The random variable \(Y\) is defined by \(Y=X_1+X_2+X_3+\cdots+X_{10}\), where \(X_1,X_2,X_3,\ldots,X_{10}\) are ten independent observations of \(X\).
(c) Using the probability generating function of \(Y\), and your answer to part (a), show that \(\mathrm{E}(Y)=10\mathrm{E}(X)\).
(d) For the case \(b=0\), define fully the distribution of \(Y\).
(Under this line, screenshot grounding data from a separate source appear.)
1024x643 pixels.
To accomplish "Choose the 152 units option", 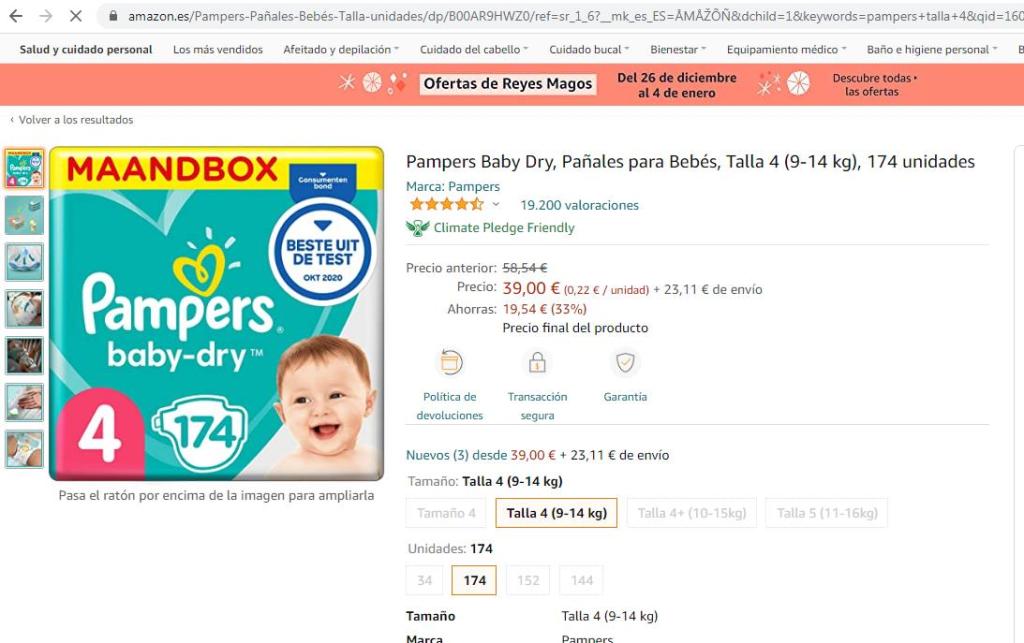I will point(528,580).
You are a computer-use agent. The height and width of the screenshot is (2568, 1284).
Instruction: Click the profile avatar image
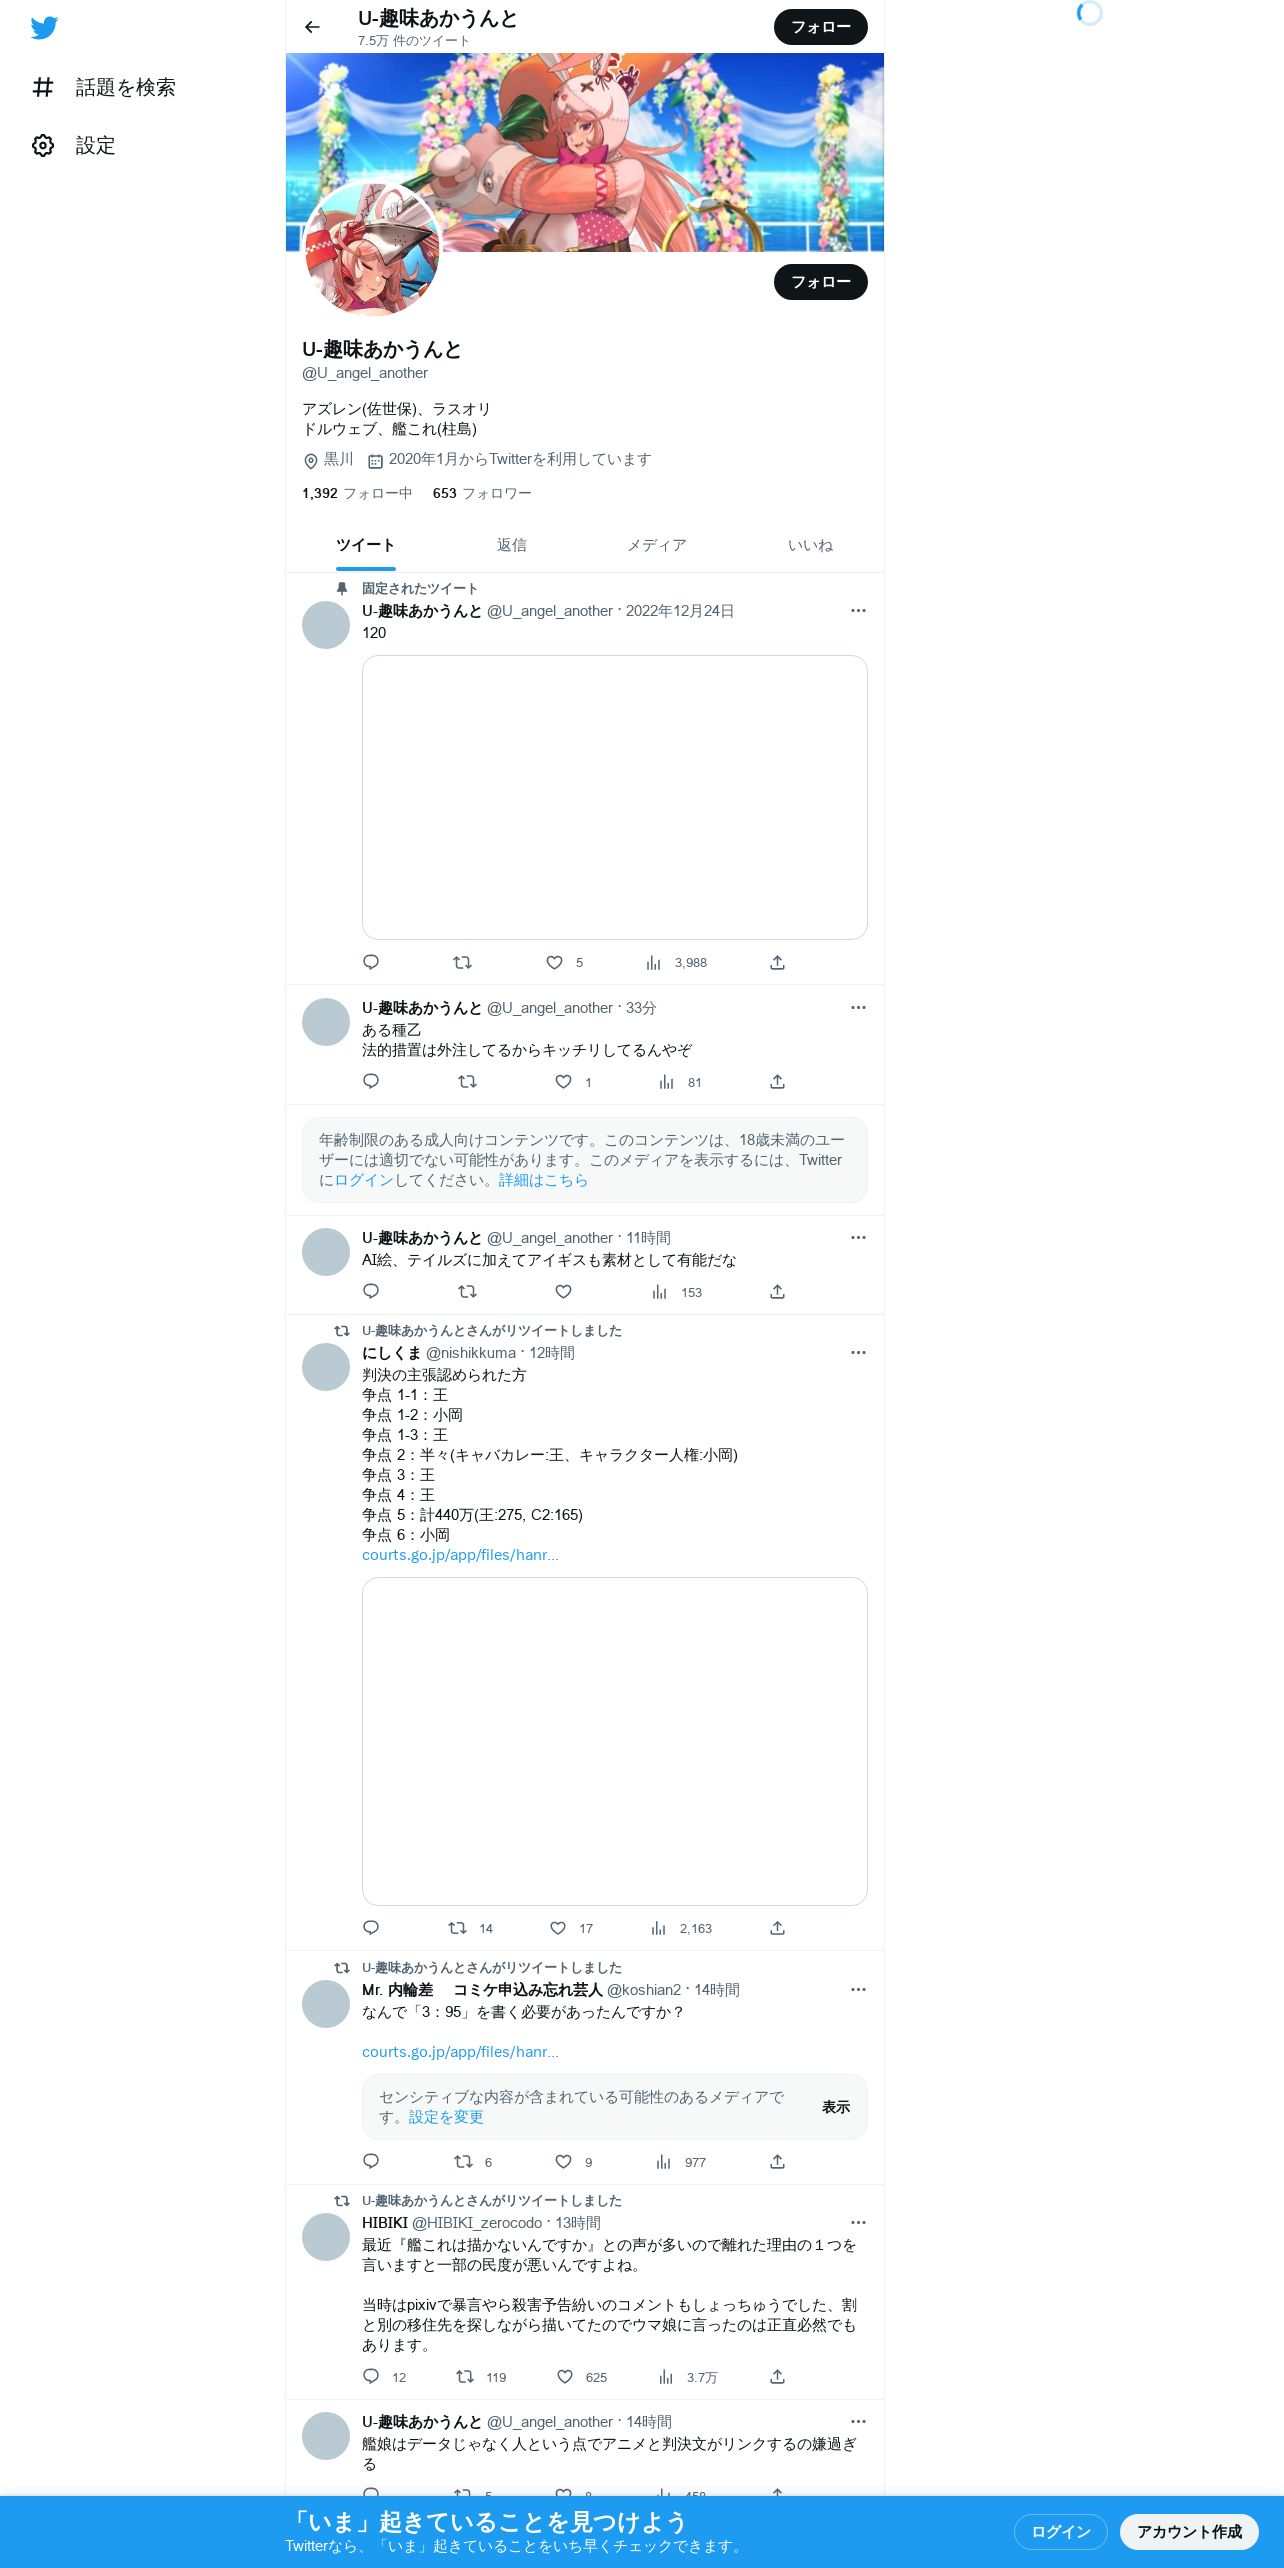372,248
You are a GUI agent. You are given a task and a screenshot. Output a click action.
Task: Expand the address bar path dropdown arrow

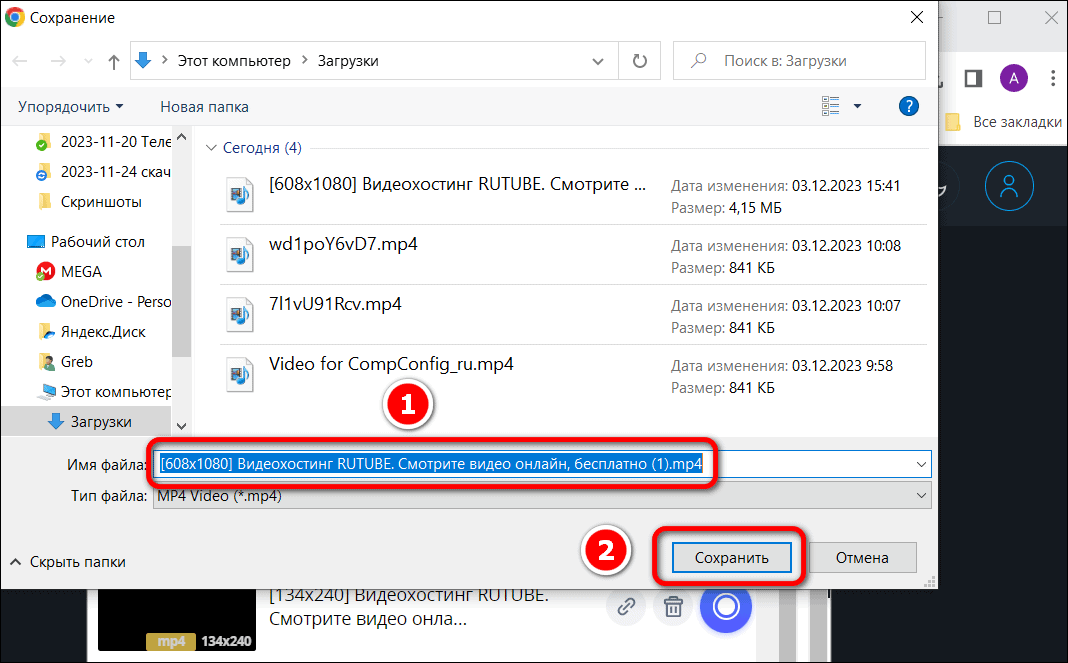pos(597,61)
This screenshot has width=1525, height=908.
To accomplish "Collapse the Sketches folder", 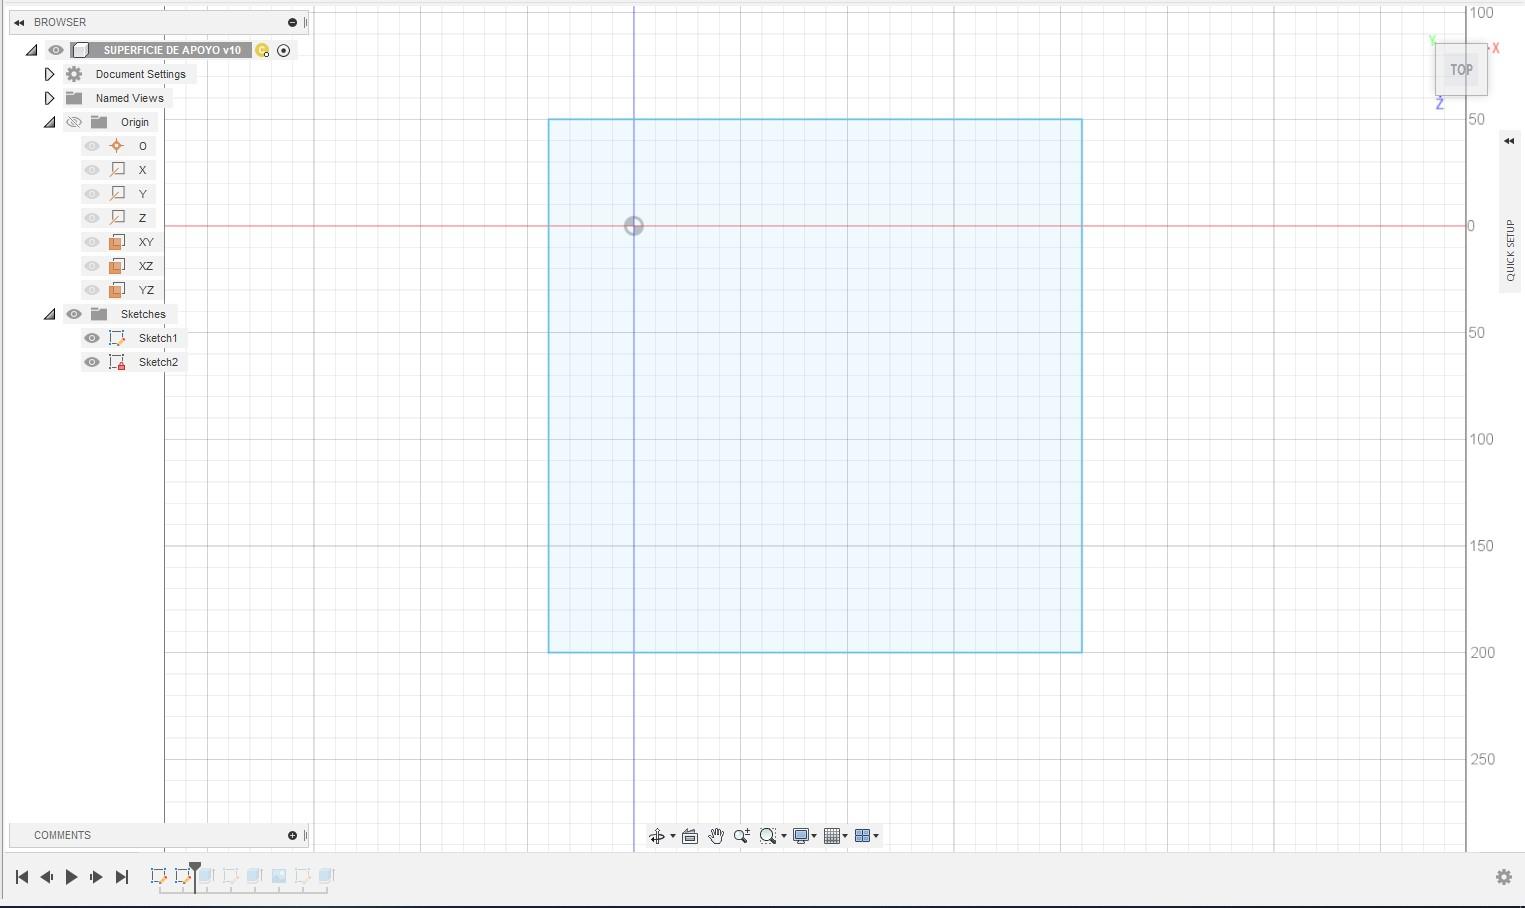I will [x=49, y=314].

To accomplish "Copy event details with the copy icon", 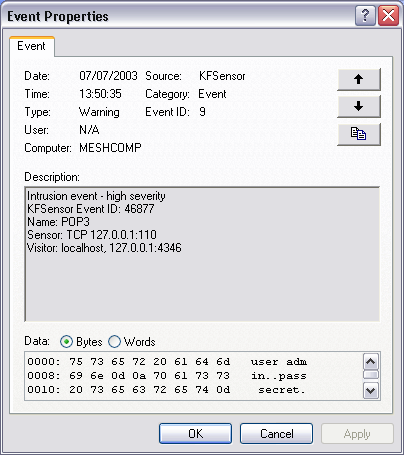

9231 P44 - Nov 2025 - Q4 - 10 marks
The random variable \(X\) takes values 1 and 2 with probabilities \(\frac{2}{5}\) and \(\frac{3}{5}\) respectively. (a) Write down the probability generating function \(\mathrm{G}_{X}(t)\) of \(X\). The random variable \(Y\) is the sum of four independent observations of \(X\). (b) Find the probability generating function \(\mathrm{G}_{Y}(t)\) of \(Y\). Give your answer in the form \(\mathrm{G}_{Y}(t)=a t^{m}(b+c t)^{n}\), where \(a, b, c, m\) and \(n\) are constants to be determined. (c) Use \(\mathrm{G}_{Y}(t)\) to find \(\mathrm{P}(Y=6)\). (d) Find \(\operatorname{Var}(Y)\).